======== STORED DATA

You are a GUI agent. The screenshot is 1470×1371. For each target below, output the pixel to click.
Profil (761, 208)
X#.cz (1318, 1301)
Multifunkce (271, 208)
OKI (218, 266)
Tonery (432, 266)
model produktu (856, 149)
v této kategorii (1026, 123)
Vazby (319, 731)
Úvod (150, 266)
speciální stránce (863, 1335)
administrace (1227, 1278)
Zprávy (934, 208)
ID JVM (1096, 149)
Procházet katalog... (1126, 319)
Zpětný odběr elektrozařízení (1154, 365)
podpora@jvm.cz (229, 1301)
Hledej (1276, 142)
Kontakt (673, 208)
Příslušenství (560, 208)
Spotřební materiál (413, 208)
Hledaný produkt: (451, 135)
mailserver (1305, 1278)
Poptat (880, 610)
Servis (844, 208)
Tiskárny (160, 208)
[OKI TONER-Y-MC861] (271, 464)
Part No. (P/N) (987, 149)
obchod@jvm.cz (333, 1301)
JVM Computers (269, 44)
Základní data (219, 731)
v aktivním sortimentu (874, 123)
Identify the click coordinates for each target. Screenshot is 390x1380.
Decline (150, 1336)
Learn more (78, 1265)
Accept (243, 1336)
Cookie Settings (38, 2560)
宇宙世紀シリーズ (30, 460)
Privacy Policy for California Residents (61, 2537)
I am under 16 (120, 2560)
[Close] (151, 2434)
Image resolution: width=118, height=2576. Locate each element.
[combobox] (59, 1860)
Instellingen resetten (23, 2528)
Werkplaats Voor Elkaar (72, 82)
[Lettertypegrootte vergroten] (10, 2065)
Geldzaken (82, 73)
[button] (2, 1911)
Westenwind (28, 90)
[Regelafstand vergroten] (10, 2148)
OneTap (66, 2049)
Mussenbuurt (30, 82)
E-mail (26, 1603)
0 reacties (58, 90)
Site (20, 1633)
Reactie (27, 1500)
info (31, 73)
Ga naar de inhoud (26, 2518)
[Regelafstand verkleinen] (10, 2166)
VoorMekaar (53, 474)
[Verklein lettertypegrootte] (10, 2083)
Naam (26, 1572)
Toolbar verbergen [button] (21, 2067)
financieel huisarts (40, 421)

================

TASK BRIEF: Using the data above, work out how many lines include the word "vergroten" and give only that number.

RESULT OF THE TASK: 2